# When they come home?



## LuvZumba (Nov 26, 2011)

My husband had an emotional affair, and when I found out he said he wanted a Divorce. He said it had been on his mind for awhile. I admit I took him for granted. Now he wants to do MC. Which he wasn't open to when I first mentioned it to him. He acted very cold to me. 

This week he has been sleeping at his friends at night, and would come home during the day to help with the routine with our 4 yo. daughter. Taking her to preschool putting her to bed. From 9am to about 9:30pm since he had a 4 day Holiday weekend.

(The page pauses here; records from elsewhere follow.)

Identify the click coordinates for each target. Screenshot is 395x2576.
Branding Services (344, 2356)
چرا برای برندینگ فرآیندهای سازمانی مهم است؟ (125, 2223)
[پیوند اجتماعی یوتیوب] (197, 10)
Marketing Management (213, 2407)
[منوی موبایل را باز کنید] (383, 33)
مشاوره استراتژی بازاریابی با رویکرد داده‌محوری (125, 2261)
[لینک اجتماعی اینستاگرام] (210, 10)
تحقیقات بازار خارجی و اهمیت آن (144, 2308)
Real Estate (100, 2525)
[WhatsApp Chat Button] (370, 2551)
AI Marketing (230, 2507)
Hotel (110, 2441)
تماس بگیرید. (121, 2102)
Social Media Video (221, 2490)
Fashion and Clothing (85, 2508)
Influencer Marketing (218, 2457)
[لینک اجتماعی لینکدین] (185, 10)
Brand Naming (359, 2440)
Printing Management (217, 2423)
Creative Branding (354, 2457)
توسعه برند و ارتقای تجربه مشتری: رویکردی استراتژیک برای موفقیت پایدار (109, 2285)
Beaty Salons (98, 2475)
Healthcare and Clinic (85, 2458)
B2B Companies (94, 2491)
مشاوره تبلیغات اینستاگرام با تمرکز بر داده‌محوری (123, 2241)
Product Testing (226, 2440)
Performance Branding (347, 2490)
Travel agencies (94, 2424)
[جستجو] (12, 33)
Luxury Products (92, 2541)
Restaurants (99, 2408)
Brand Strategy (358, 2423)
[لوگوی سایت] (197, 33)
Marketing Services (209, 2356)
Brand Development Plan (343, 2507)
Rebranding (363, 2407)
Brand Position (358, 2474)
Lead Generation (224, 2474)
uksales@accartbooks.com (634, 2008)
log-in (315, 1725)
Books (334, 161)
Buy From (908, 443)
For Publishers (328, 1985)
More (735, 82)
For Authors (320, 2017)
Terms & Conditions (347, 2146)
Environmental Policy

Thanksgiving he made dinner for us. The day after he puts up the tree and we decorated it. Took photos like we usually do. He has really warmed up to me, touching me again. We have talked about serious things and been silly and laughed. Still a little awkward with the touching. Since he told me on D day that he doesn't love me and feels no connection physically. He askes me over and over if I'm ok and if I need anything. 

I'm still protecting myself since the trust has been broken. He says he can see a future with us but he wants to get everything out on the table at MC. 

Where do I go from here? How should I act? He wants to come back to our bed. I'm ok with it, but like I said the trust is still broken.


----------



## blueskies30 (Jan 27, 2010)

I don't know if I have any answers for you, but to share my situation with you. 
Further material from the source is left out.